I hope you watched our slide show this morning of all those passages dealing with peace. Because what you will notice is that time and time again, the command in those passages is to actively pursue and to practice peace. That the mark of our lives as Christian people is nothing short of pursuing peace doggedly, and living into its reality.

Blessed are the peacemakers, after all. That is righteousness, the path laid out. That is where we’re called to go this Advent, right there to peace. Speaking of Advent, Luke’s Gospel uses irene, that word for peace, to focus our attention like a laser on the Child we’re waiting for. And I hope these examples are helpful:

Did you know that Zechariah’s last word is that his son, John the Baptist, is preparing for the One who will guide our feet into the way of peace. It is in Luke’s Gospel that the lips of Gabriel proclaim peace as the purpose of the coming of the Christ Child. And finally, as ancient Simeon gets a glimpse of baby Jesus in the Temple, he proclaims that God can now dismiss his servant in that peace. Peace as a thing, a process and a destination, as a major focal point of our lives.

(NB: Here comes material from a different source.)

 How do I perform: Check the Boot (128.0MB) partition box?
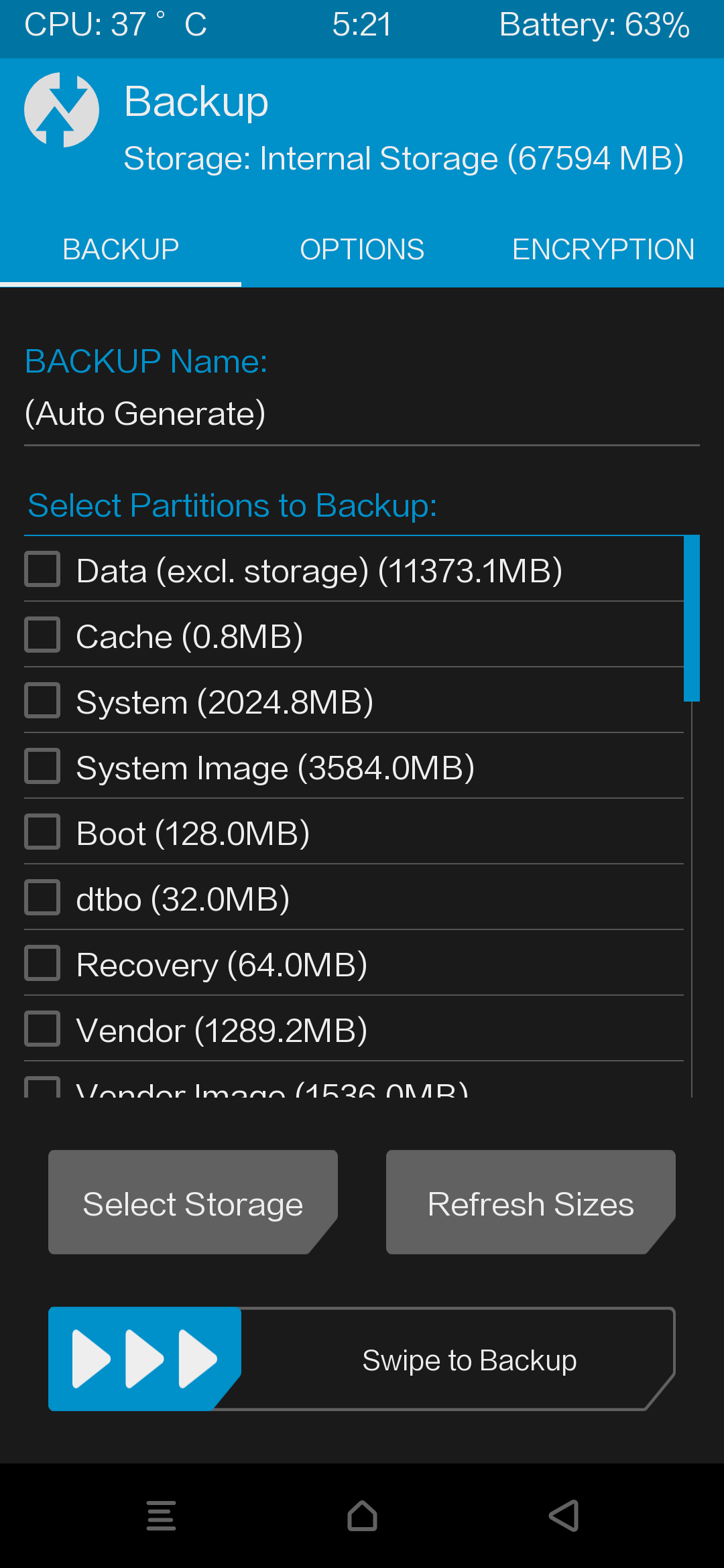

That is what Luke wants us to hear in these times, that we too might take a Selah – remember that means meditative pause – that we might slow down in Advent long enough that we might approach the encounter that is coming at Christmas, open to our own space and place, whether cranky, joyful or a mix of both, and open to the space of others. That together, we might take all of those perspectives, share them and weave them into tapestry that connects and captures a fuller truth on just who Jesus is, and why we wait for him year after year.

Sadly, the characters in that great book, “Voices in the Park,” each went their separate way, each to reflect on what they noticed, but never sharing with one another their encounter and their experience, never teaching the other what was really going on, that they might see the fuller truth in the story.

Friends, in Advent, let us not be those characters. Instead, this Advent, let us embrace multi-perspectivity in how we encounter these moments, in how we encounter God, in how we encounter Scripture, and each other, too, that we might find the fuller story of Advent and the good news of Jesus Christ. That we might seek peace and pursue it. That we might be a beacon, the very light of Christ, to reveal His path, His purpose, His story, and our salvation, too.

Friends, this Advent, peace be with you. Amen.